Kanye West is many things. He is an award-winning rapper, record producer, songwriter, director and fashion designer. He is a husband and a father. Most recently he talked about running for U.S. president.
West also has bipolar disorder. His latest actions during a South Carolina rally and subsequent Tweet storm led to many on social media to comment about his mental health, with #PrayForYe trending.
Yet we must be careful in the discussion around West’s mental health because it can be highly dangerous and damaging — not just for West, but for the others who have mental health issues.
A mental health diagnosis should be made by a mental health professional. Such professionals say they cannot assess or draw judgments about an individual they haven’t personally examine.
All of us, especially those of us without any formal training on the matter, should simmer down with our speculations on “the status of Kanye.” We actually don’t know if West’s behaviours result from his mental illness. By labelling it as such, we stigmatize others with the same condition.
We must be mindful of the many people who are watching the sensationalized version of the story unfold. Whether it’s malicious mockery or seemingly well-intentioned strangers pleading for his family to have him institutionalized, there is a wide array of speculation and judgment over West’s mental health status.
But are we taking into account how this affects all those other individuals who experience mental health issues and now unwittingly have their very real and personal problems out on trial for public display and scrutiny, too.
In any given year, one in five people in Canada will personally experience a mental health problem or illness. By age 40, about 50 per cent of the population will have or have had a mental illness.
Mental illness affects people of all ages, education, income levels, and cultures. About one per cent of Canadians will experience bipolar disorder (or “manic depression”).
So this not merely celebrity gossip or social chatter. This discourse affects peoples’ lives and should be handled with great care.
I do think the public has a right to correct false statements and bogus facts. We have to acknowledge that some of West’s words over the past few days have been inexcusable and harmful.
In speaking on abortion, West cried as he told the rally that his father had wanted to abort him and that he “almost killed” his own daughter.
He also made disturbing, factually inaccurate and unsubstantiated claims. “Well, Harriet Tubman never actually freed the slaves — she just had them work for other white people,” he said at one point. That is not only inaccurate, it’s a dangerous statement for someone with such a massive platform.
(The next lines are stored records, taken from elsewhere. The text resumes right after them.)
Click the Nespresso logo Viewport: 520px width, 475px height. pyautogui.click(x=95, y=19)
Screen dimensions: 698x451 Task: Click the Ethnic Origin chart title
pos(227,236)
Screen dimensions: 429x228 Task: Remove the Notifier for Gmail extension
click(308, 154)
We are in a time of reckoning when so many people are making attempts to learn more about Black history and systemic racism. Many people still view the Black community as a monolith. Kanye certainly does not speak for all Black people; he is his own unique individual. With so little Black history integrated into school curriculums across North America, the accuracy of facts, like Tubman’s immense contributions to the Underground Railroad, need to be shared correctly. West’s words hold a lot of power, and that power cannot be abused to the detriment of the public.
The current U.S. President has made so many false statements it is hard to keep track of them all. Dedicated fact-checkers monitor Trump as he speaks to ensure the public is served the truth. In the same way Trump’s falsehoods are corrected by the media, it is important for the media to correct West’s inaccuracies because they are so far-reaching and detrimental.
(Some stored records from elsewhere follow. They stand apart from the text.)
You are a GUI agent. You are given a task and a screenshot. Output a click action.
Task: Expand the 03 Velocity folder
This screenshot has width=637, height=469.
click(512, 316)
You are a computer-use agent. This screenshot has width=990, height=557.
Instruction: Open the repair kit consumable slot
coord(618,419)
Ultimately, if we truly care about West and are genuinely worried for his mental well-being, the best thing is to show him some kindness and compassion and grant his family and inner circle the privacy needed to help him.
Kim Kardashian West posted to Instagram Stories earlier this week, opening up for the first time about her husband’s struggle with mental health issues. She asked for greater empathy and understanding.
“He is a brilliant but complicated person who on top of the pressures of being an artist and a black man, who experienced the painful loss of his mother, and has to deal with the pressure and isolation that is heightened by his bipolar disorder,” she wrote.
“We as a society talk about giving grace to the issue of mental health as a whole, however we should also give it to the individuals who are living with it in times when they need it the most. I kindly ask that the media and public give us the compassion and empathy that is needed so that we can get through this.”
The philosopher Nomy Arpaly has argued that our willingness to show compassion is often predicated on a diagnosis, as if the label makes a person’s suffering and struggle real and legitimate in a way it would otherwise not be.
The fact that we require people to be labelled with a disorder to be worthy of care is an indictment of our collective moral community.
We ought to help people in need simply because they are in need — apart from any label they may or may not have.
With that in mind, when it comes to Kanye West, perhaps the best support we can offer is space for him to heal.